Cinderella's Castle Royal Suite


Anyone who has been to Disney world is usualy disapointed by the fact that you can not go into the castle.

For years it has just been used for storage and a break room for the charcters.

New pictures have been released on the progress of the suite.

Disney Imagineer Stephen Silvestri and his team have been researching 17th-century royal French life and trying to create mosaics and other artwork, accoutrements and furnishings, often by hand, to fit in.

The suite, he said, will come with a "traditional" big, flat-screen, high-definition TV. But people won't notice it unless they look for it, just like the complimentary shampoos and lotions in the bathroom, bottled in what will look like old, French glassware.

"You want the fantasy," Silvestri said. "All those things are there, but they're not immediately recognizable to your eye."

Among other details:

Before dinner, the winning family will be escorted to the suite, regaled with the Cinderella story, and shown around the rooms. Disney will arrange transportation for them and their luggage from wherever they were.

They'll be taken to Cinderella's Royal Table Restaurant for dinner, where the actress in Cinderella character will meet with them.

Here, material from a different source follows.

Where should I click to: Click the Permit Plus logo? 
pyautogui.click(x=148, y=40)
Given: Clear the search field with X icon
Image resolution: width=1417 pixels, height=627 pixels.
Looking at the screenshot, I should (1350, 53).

After dinner, they'll go back upstairs to freshen up, then be escorted to the "Wishes" show or other evening Disney entertainment.

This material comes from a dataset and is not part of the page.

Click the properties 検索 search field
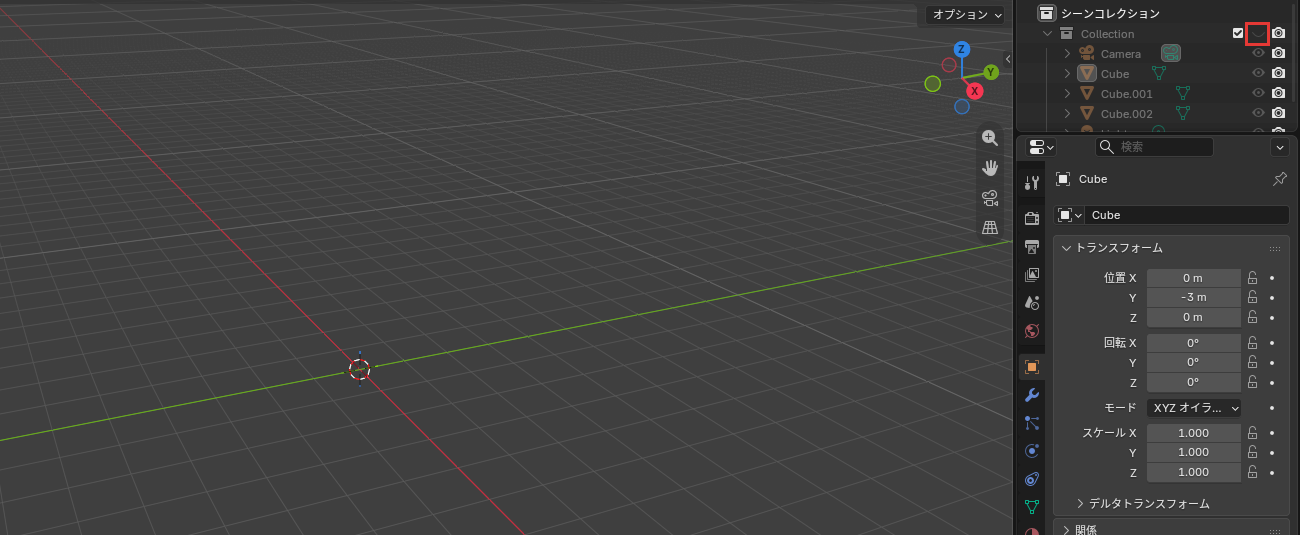 [1154, 147]
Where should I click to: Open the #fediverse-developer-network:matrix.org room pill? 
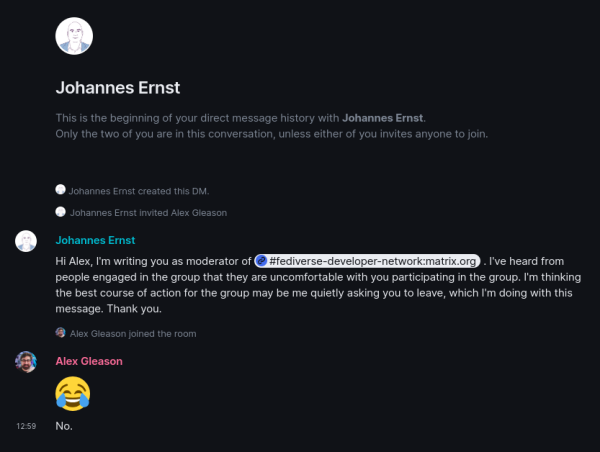coord(367,261)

In the morning, Cinderella will give them a wake-up call and check on them.

The 650-square-foot suite has a bedchamber, a bathroom and a parlor. The parlor has two sets of three windows: one overlooks Fantasyland; the other, Liberty Square.

Silvestri promised the rooms will be comfortable and luxurious, but not embarrassingly so. Designs call for an elevator inspired by Cinderella's carriage, a foyer with inlaid stone floors, wooden walls, a big stone (though faux) chateau-style fireplace, two big, soft beds and other pieces of faux period artwork and furniture. The princess' glass slippers will be on display.

The grotto-style bathroom will be dominated by three large, handmade mosaics of 17th-century landscapes, designed by Disney artists Katie Roser and Mary Hartwig to match the five 15-foot-tall mosaics that Dorothea Redmond created in 1971 for the castle breezeway.